There is not a little justice in this contention. However the city may have been "shaken down" in the past, by corrupt politicians, the quake did no such thing. All the damage done by the actual trembling of the ground might have been repaired at a cost of a few millions, had not the quake started the fire and at the same time destroyed the means of fighting it. Baedeker, always conservative, estimates the fire loss at three hundred and fifty millions.

Furthermore, it is contended in San Francisco that the city is not actually in the earthquake belt. Scientists have examined the earthquake's fault-line, and have declared that it comes down the coast to a point some miles north of the city, where it obligingly heads out to sea, passing around San Francisco, and coming ashore again far to the south.

While, to my mind, this seems to indicate an extraordinary degree of good-nature on the part of an earthquake, I have come, through a negative course of reasoning, to accept it as true. For it so happens that I have discussed literature with a considerable number of scientific men, and I cannot but conclude from the experience that they must know an enormous amount about other matters. Therefore, on earthquakes, I am bound entirely by their decisions, and I believe that all well-ordered earthquakes will be so bound, and that the only chance of future trouble from this source, in San Francisco, might arise through a visit from some irresponsible, renegade quake which was not a member of the regular organization.

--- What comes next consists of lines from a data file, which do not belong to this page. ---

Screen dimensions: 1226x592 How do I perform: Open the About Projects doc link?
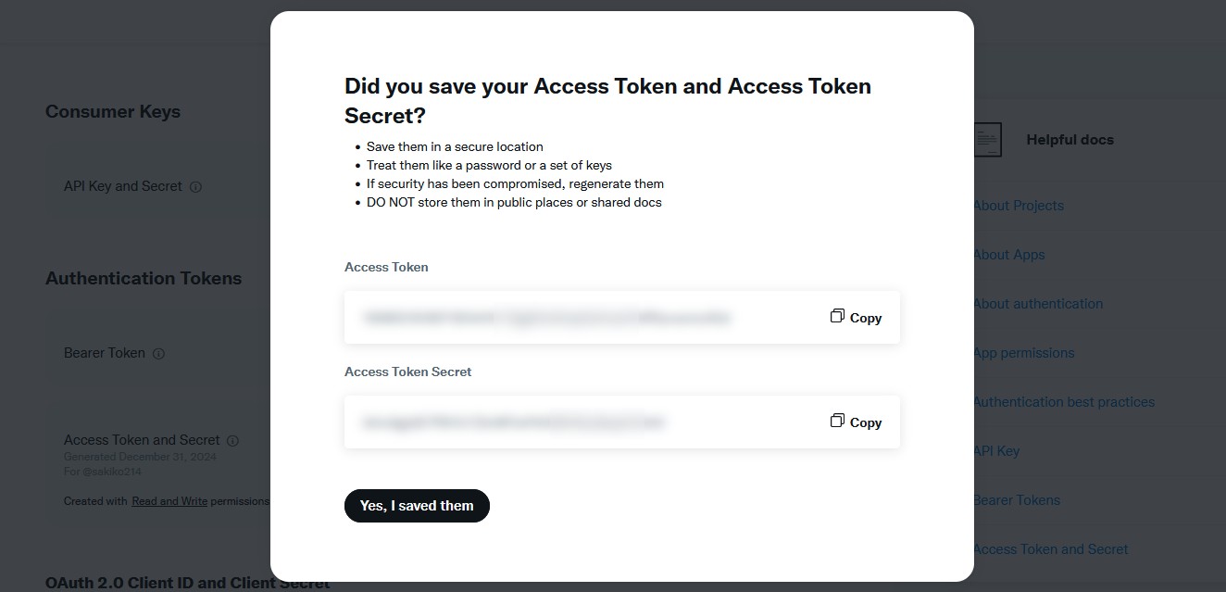coord(1019,206)
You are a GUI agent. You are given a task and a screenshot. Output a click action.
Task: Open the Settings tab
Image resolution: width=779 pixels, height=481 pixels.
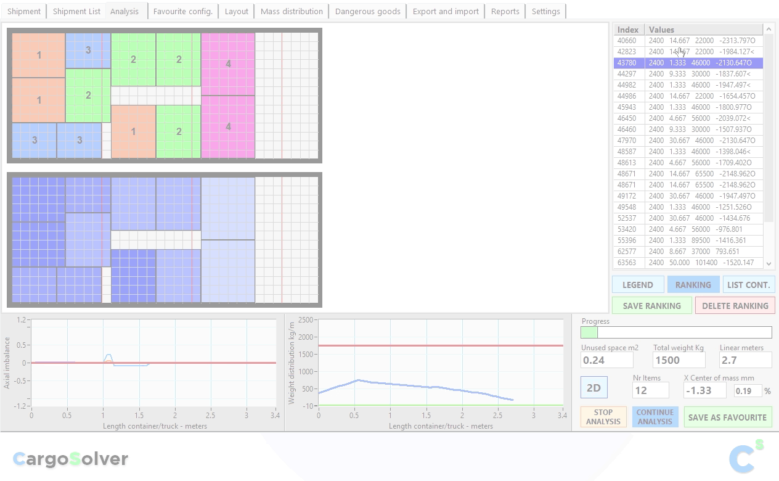pyautogui.click(x=545, y=11)
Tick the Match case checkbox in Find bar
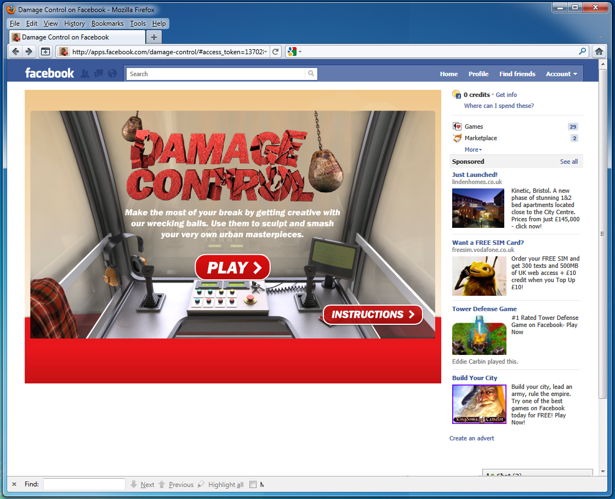Image resolution: width=615 pixels, height=499 pixels. (253, 484)
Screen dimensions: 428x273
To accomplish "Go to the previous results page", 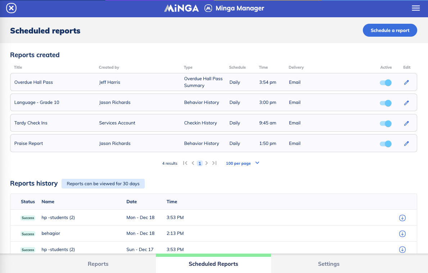I will pyautogui.click(x=193, y=163).
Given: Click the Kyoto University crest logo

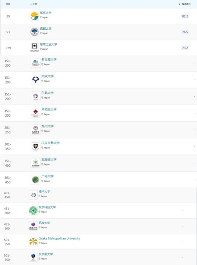Looking at the screenshot, I should coord(34,32).
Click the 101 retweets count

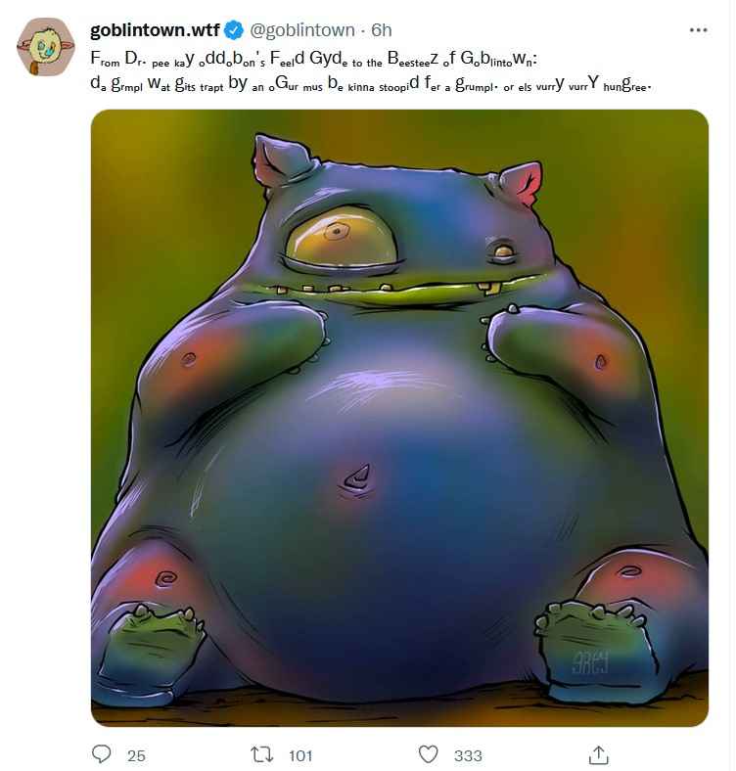pos(300,755)
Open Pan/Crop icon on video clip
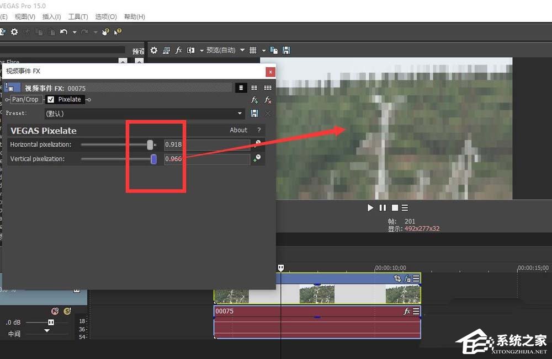552x359 pixels. [397, 279]
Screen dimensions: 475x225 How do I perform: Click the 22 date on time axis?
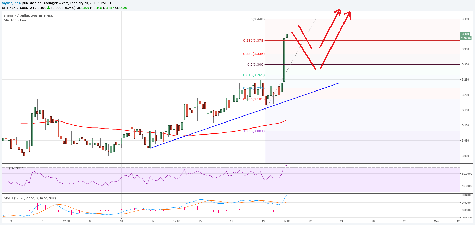tap(310, 221)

As to San Francisco's "touchiness" upon the subject there is this much more to be said. A cow is rumored to have kicked over a lamp and started the Chicago Fire. An earthquake kicked over a building and started the San Francisco Fire. People do not refer to the Chicago Fire as the "Cow." Why then should they refer to the San Francisco Fire as the "Earthquake"? That is the way they reason at the Golden Gate. But however that may be, the important fact is this: the Chicago Fire taught that city a lesson. When Chicago was rebuilt in brick and stone, instead of wood, another cow could kick over another lamp without endangering the whole town. The same story is repeated in San Francisco. The city has been magnificently reconstructed. Another quake might kick over another building, but the city would not go as it did before, because, aside from the fact that the main part of it is now unburnable, as nearly as that may be said of any group of buildings, the most elaborate system of fire-protection has been installed, so that if, in future, water connections are broken at one point, or two points, or several points, there will still be plenty of water from other sources.

As an outsider, in love with San Francisco, who has yet had the temerity to mention the forbidden word, I may perhaps venture a little farther and suggest that it is time for sensitiveness over the word "earthquake" to cease.

Let us use what word we like: the fact remains that the disaster brought out magnificent qualities in San Francisco's people; they were victorious over it; they have fortified themselves against a repetition of it; they transformed catastrophe into opportunity. Already, I think, many San Franciscans understand that the cataclysm was not an unmixed evil, and I believe that, strange though it may seem, there will presently come a time when, for all their half-melancholy "before the fire" talk, they will admit that on the whole it was a good thing. For it is granted to but few cities and few men to really begin life anew.